The line containing "Task: Open Pravidelné platby menu item" marks the end; copy exactly all lines from the start of the material up to and including it.

-- Opening Marker --

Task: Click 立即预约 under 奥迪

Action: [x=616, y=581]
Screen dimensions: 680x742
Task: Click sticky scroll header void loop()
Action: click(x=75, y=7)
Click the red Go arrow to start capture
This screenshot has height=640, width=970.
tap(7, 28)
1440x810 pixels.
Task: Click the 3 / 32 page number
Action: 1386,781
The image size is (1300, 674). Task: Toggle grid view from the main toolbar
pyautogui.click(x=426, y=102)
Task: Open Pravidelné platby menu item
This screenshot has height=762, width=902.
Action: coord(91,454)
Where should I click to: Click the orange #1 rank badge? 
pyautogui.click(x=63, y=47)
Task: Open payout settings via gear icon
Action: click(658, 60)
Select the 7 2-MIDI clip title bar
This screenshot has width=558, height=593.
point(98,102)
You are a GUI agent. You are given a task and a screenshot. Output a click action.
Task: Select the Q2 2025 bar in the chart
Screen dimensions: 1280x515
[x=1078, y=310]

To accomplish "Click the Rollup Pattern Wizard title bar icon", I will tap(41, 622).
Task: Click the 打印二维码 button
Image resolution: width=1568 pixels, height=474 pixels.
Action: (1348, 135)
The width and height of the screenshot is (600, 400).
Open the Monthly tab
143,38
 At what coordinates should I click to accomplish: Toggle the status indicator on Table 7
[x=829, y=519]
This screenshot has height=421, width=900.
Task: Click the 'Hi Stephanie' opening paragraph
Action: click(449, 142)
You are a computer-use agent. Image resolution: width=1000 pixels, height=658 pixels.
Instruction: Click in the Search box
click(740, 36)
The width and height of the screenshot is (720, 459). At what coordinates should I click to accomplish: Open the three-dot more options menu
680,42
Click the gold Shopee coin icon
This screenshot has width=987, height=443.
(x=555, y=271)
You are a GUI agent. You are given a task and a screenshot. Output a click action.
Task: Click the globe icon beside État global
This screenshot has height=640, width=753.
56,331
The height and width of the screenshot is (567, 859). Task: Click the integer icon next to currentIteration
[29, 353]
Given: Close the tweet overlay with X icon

-- Closing Marker --

● Task result:
Task: Click 立即预约 under 奥迪

Action: [x=616, y=581]
Screen dimensions: 680x742
Task: Click sticky scroll header void loop()
Action: click(x=75, y=7)
Click the red Go arrow to start capture
This screenshot has height=640, width=970.
tap(7, 28)
1440x810 pixels.
Task: Click the 3 / 32 page number
Action: 1386,781
The image size is (1300, 674). Task: Toggle grid view from the main toolbar
pyautogui.click(x=426, y=102)
Task: Open Pravidelné platby menu item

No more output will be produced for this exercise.